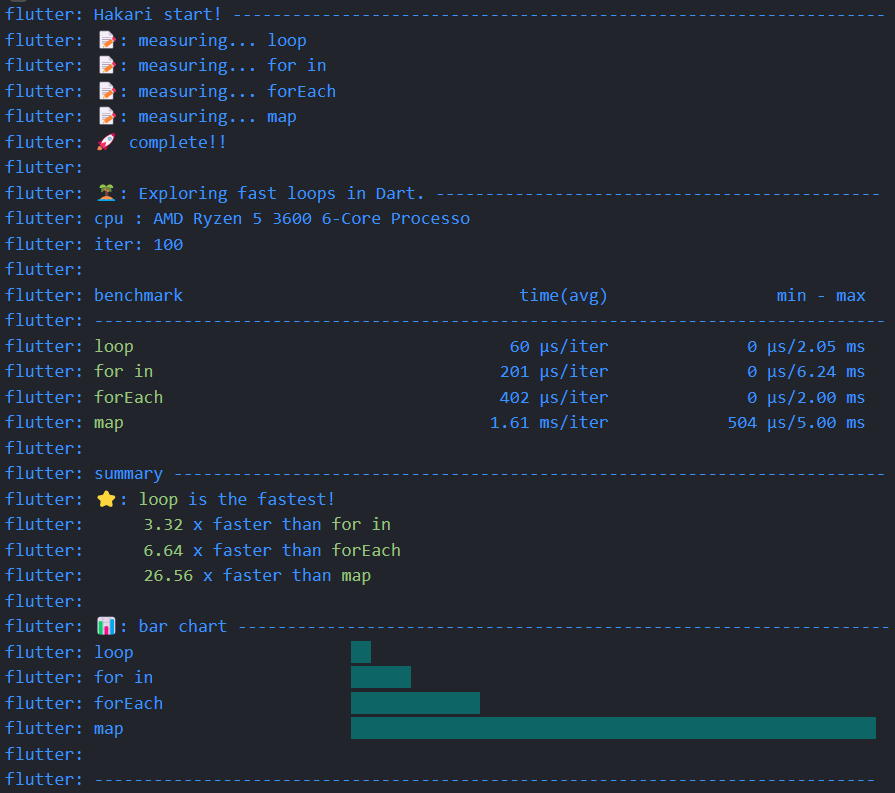Click the AMD Ryzen cpu info line
895x793 pixels.
282,217
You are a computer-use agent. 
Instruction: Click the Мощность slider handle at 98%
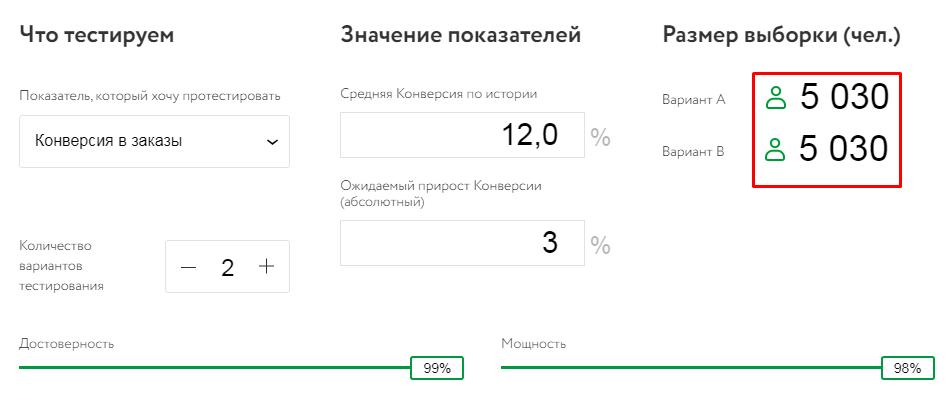click(907, 368)
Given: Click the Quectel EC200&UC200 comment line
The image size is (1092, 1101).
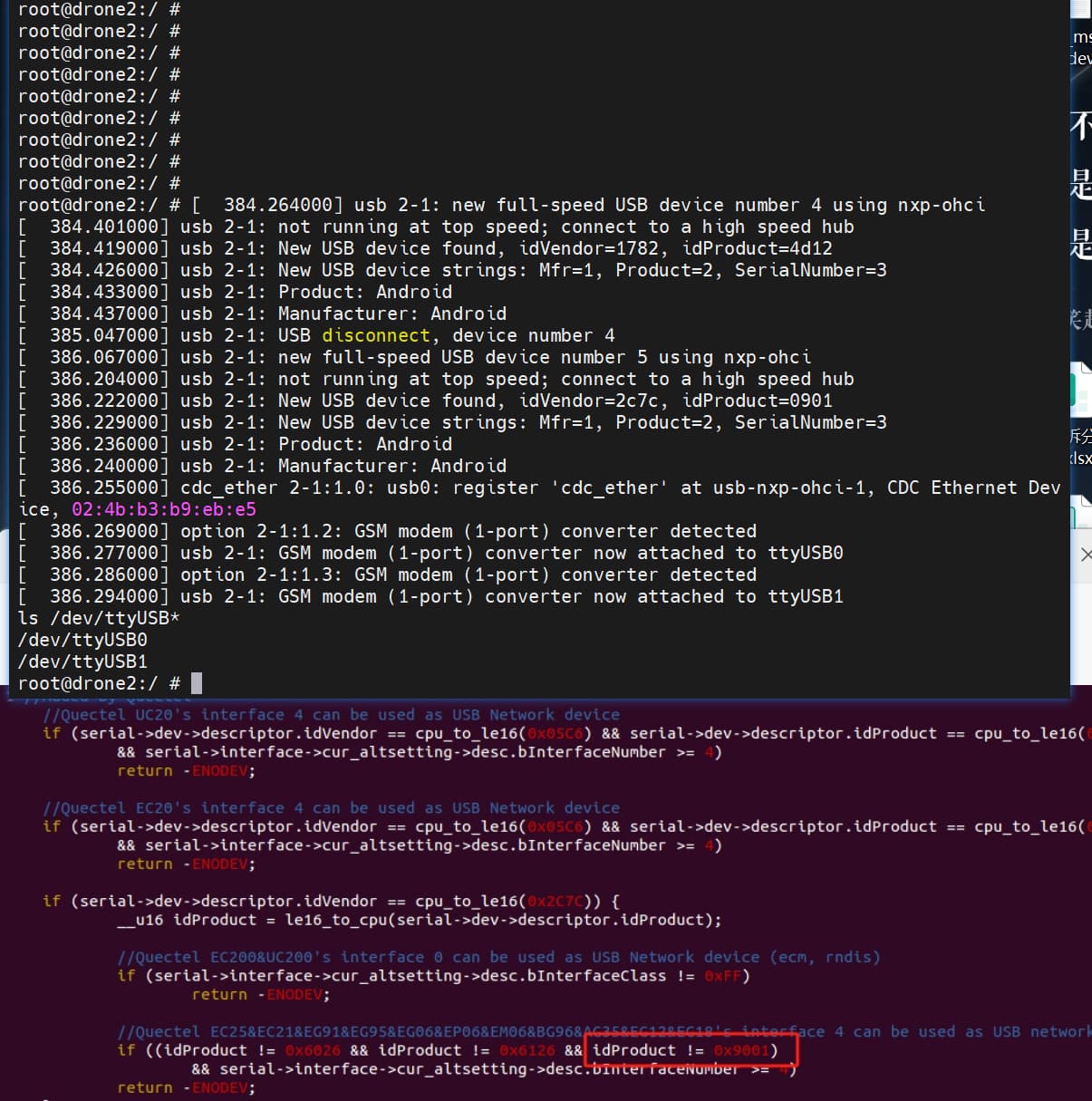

What is being asked:
Please copy exactly the lines from the one containing "You are a computer-use agent." through the last line of the records, both ends included, and leave out any pictures.

Response area:
You are a computer-use agent. 
Instruction: Click the Мощность slider handle at 98%
click(907, 368)
Given: Click the Quectel EC200&UC200 comment line
The image size is (1092, 1101).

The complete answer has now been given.